Mohammad Amin Doustvandi scite author profile

Photodynamic therapy (PDT) is a relatively new and promising modality for the treatment of cancer. PDT involves administering a photosensitizing dye, i.e. photosensitizer, that selectively accumulates in tumors, and shining a light source on the lesion with a wavelength matching the absorption spectrum of the photosensitizer, that exerts a cytotoxic effect after excitation. The reactive oxygen species produced during PDT are responsible for the oxidation of biomolecules, which in turn cause cell death and the necrosis of malignant tissue. PDT is a multi-factorial process that generally involves apoptotic death of the tumor cells, degeneration of the tumor vasculature, stimulation of anti-tumor immune response, and induction of inflammatory reactions in the illuminated lesion. Numerous compounds with photosensitizing activity have been introduced commercially.

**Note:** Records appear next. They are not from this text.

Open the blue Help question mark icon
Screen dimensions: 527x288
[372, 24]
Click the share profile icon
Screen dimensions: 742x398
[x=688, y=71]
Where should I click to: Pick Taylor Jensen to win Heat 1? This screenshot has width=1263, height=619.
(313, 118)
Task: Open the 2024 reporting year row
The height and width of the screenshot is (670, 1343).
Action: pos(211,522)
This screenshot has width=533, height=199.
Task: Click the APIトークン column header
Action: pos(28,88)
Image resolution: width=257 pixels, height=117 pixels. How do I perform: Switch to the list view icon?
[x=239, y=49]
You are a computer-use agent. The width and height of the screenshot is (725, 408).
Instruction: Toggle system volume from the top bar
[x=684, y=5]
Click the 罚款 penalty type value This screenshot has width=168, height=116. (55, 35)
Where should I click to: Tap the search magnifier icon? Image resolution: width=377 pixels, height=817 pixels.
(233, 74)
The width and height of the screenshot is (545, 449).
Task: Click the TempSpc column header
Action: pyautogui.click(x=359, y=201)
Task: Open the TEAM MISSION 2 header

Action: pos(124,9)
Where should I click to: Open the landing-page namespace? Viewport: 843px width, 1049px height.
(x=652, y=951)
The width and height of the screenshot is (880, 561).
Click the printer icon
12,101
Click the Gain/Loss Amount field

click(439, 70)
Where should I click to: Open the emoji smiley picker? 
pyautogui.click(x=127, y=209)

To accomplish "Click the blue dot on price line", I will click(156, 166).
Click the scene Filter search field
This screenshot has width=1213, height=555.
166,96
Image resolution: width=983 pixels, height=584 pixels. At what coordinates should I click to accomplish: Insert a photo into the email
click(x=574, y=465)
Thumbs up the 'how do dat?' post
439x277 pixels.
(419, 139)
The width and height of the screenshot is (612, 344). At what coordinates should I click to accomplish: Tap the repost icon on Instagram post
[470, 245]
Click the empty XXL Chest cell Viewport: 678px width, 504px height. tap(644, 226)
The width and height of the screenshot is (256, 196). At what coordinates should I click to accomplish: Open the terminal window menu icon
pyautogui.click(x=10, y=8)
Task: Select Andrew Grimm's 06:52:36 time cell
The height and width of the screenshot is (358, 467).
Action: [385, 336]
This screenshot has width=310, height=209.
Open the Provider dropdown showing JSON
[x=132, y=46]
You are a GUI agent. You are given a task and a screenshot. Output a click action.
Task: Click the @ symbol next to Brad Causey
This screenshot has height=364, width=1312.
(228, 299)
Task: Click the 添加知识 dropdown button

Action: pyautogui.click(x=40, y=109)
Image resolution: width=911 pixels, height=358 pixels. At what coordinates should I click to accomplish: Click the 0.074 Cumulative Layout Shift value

Although many papers have been published with regard to PDT in the last decade, there has been relatively little focus on natural medicinal plant extracts and compounds derived therefrom. Herbal plants and their extracts are natural substances, and in comparison with synthetic chemicals are considered "green". This review focuses on the different mechanisms of PDT and discusses the role of various plant extracts and natural compounds either alone or in combination for carrying out PDT on different types of cancers.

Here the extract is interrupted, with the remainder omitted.